Герцог Нассауский также отступил после безуспешной попытки взять
приступом Перонну.
Все это тревожное время Рабле провел в Париже, вблизи
своего сильного патрона, кардинала Дю Белле. Кардинал считался аббатом
монастыря Сен-Мор, при надлежавшего ордену бенедиктинцев. Испрашивая у
папы разрешения вернуться в ряды этого ордена, Рабле, вероятно, имел в
виду поселиться именно в этом монастыре. Он действительно вступил в
число его монахов и с восторгом описывал его в послании к кардиналу
Шатильону. «Это, – пишет он, – райское жилище по благорастворенности
воздуха, приятству, тишине, удобствам, невинным удовольствиям сельской и
земледельческой жизни». Кроме спокойствия, Рабле мог постоянно
пользоваться в этом удобном убежище и обществом своих друзей и
единомышленников. В начале 1537 года Этьен Доле, заподозренный в
убийстве своей жены и преследуемый судом, приехал в Париж под
покровительство короля. Король помиловал его, и на радостях тот задал
большой пир, на котором присутствовали Бюде, Маро и Рабле, «Рабле –
честь медицины, врач, который может вызвать мертвого от дверей могилы и
возвратить его к свету», – как писал Доле в одном своем стихотворном
послании.
Несмотря на все прелести жизни в Сен-Морском аббатстве,
Рабле недолго оставался там. Едва затихла военная гроза, как он снова
направился на юг, и в мае 1537 года мы встречаем имя его в списках
Монпельевского университета, где он получил ученую степень доктора
медицины и затем в течение двух лет читал лекции: излагал и
комментировал «Прогностиков» Гиппократа и преподавал анатомию. Рабле был
одним из первых анатомов, делавших демонстрации на трупах. В сборнике
латинских стихотворений Доле, напечатанных в Лионе в 1538 году,
находится эпитафия на могилу одного повешенного, который был вскрыт
Рабле в присутствии многочисленной аудитории. Автор говорит от имени
повешенного, который радуется, что труп его дал повод присутствующим
приобрести так много поучительных и интересных знаний. Он предназначался
сделаться игрушкою ветра и добычею воронов, и вдруг его выставили в
амфитеатре, целая толпа именитых граждан собралась вокруг него, он
привлекал к себе всеобщее внимание, его окружали почетом, он приобрел
славу. Он очень жалеет своего товарища по виселице: труп этого
несчастного был вскрыт другим врачом, таким несведущим и
некрасноречивым, что он сам казался холодным и немым, как мертвец.
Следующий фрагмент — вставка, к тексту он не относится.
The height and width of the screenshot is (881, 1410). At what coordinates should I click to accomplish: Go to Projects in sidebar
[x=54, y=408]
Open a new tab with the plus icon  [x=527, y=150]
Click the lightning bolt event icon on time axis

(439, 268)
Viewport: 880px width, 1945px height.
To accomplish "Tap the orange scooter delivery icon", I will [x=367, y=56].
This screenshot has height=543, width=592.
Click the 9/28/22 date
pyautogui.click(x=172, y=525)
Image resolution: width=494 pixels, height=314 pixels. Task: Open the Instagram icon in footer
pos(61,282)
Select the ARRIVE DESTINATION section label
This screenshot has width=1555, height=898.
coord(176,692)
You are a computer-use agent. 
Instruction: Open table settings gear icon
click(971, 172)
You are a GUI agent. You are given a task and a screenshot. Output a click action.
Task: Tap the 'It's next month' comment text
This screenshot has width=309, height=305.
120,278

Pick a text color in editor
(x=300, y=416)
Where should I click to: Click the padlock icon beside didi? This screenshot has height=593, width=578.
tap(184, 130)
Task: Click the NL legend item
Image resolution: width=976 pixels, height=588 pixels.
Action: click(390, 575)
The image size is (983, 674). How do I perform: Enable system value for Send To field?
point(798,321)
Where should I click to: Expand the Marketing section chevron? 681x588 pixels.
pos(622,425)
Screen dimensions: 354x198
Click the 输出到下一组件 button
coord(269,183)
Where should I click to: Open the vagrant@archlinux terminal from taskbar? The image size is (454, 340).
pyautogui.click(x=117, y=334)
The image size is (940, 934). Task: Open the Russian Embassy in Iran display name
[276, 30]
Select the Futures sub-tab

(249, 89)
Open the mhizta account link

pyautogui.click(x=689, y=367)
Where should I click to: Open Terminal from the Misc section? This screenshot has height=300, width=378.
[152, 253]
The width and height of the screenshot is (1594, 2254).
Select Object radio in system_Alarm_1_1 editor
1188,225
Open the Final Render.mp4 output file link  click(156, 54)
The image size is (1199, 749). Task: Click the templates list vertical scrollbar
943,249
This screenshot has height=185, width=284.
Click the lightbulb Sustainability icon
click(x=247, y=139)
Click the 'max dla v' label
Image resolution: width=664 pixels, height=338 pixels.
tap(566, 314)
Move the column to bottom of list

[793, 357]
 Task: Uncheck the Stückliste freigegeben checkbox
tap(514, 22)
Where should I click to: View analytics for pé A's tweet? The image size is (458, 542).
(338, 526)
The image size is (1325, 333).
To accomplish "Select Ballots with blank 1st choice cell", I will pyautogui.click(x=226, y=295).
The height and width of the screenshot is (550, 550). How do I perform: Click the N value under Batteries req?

Ученые занятия в Монпелье не мешали Рабле делать частые
путешествия в разные южные города, особенно в Лион, где он проводил по
несколько месяцев сряду и куда его привлекало отчасти желание повидаться
со старыми друзьями, отчасти необходимость следить за печатанием двух
первых частей своего романа, которые продолжали требовать новых и новых
изданий.
Тяжелое время переживала в это время Франция.
Кроме опустошительных войн, превращавших в пустыни целые провинции, и
разорительных налогов, убивавших и земледелие, и промышленность,
двойственная, вечно колеблющаяся политика Франциска удручающим образом
действовала на умы. В первые годы своего правления, в значительной
степени под влиянием сестры своей, Маргариты Валуа, Франциск склонялся
на сторону свободной мысли, свободного исследования религиозных
вопросов. Протестантское движение в Германии представлялось ему фактом в
высшей степени утешительным, так как оно ослабляло его врага, Карла I.
Мало того, даже дружеские связи с неверными, с турками не казались ему
делом греховным, и после несчастной битвы при Павии он послал Солиману
свой перстень с предложением оборонительного и наступательного союза
против императора. В Париже он вел постоянную борьбу с Сорбонною и своею
властью спас многих жертв ее изуверства; благодаря его защите остались
живы: Лефебр, которому грозила смерть за ересь, высказанную им по поводу
Магдалины; Маро, талантливый поэт; переводчик псалмов Этьен Доле и
многие другие. Он приближал к себе гуманистов, вроде братьев Дю Белле, и
ученого Бюде, бывшего его библиотекарем, с удовольствием смотрел
комедии, в которых представлялась драка Лютера с папой, зачитывался
романом Рабле, принимал от Цвингли посвящение его книги «Истинная и
ложная религия». Чтобы иметь противовес ненавистному ему влиянию
Сорбонны, Франциск решит устроить Collège de France, в котором для
начала должны были читаться языки греческий и еврейский, гонимые
Сорбонной, и математика; а позднее – медицина, философия, латинский,
арабский языки, законоведение и естественные науки. Начиная свою борьбу с
папою, Генрих VIII искал его союза и не без основания рассчитывал на
его поддержку; протестанты Германии не раз получали от него денежные
субсидии и громкие обещания.
Но все эти проявления либерализма и
свободомыслия не имели под собой никакого прочного основания.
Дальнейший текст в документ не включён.